The Bank of Canada announced on Wednesday that it will be ending its quantitative easing policies and stopping the purchases of new bonds, though it will not increase interest rates just yet. The bank has been keeping interest rates low by buying billions of dollars in federal bonds, but the recent increase in job growth and high vaccination rate have enabled the country's economy to recover enough to end the justification for such stimulus.
Bank of Canada governor Tiff Macklem has been under pressure to fight inflation by raising interest rates, but the move hasn't yet been implemented due to the risk of limiting the country's economic recovery. "We know higher prices are challenging for Canadians, making it harder for them to cover their bills. I want to assure you that inflation is not going to stay as high as it is today, even if it is going to take somewhat longer to come down," Macklem said in a statement. Canada's interest rate is currently sitting at 0.25 percent, but this may change as early as Q3 2022.

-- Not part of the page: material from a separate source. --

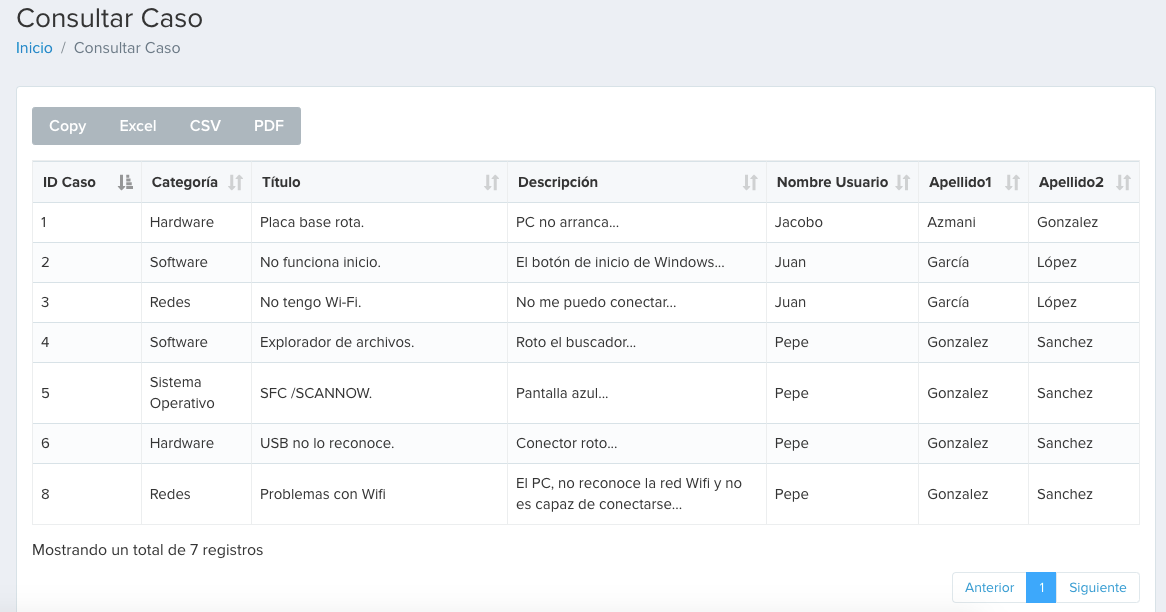Export the case list to Excel
This screenshot has height=612, width=1166.
[137, 125]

According to the Financial Times, most financial analysts had expected the BoC to halve its bond buying program rather than to halt it entirely. The BoC also slashed its forecast for the country's economic growth to 5.1 percent, down from the 6 percent growth it had forecast in July. The announcement sent the Canadian dollar higher, ending the currency's four-day losings streak, but sent stocks lower during Wednesday's NY trading session.
Bank of Japan Keeps Policies Stable
On Thursday morning, the Bank of Japan kept its easy monetary policy stable and announced a projected inflation rate below its 2 percent target for at least two more years. The announcement was in-line with expectations and confirmed that the BoJ is likely to remain behind its peers when it comes to ending its stimulus policies. Economists polled by Reuters expect that 13 out of the 25 central banks will raise their interest rates at least once before the end of 2022.
Japan's economy recovered fairly quickly from the pandemic thanks to overseas demand, but the recovery was capped by chip shortages which have plagued manufacturers worldwide. Likewise, increasing commodity costs have sent the country's wholesale inflation levels to a 13-year peak. Still, the BoJ remains optimistic about the country's recovery, and it classified the resent decline in exports as temporary.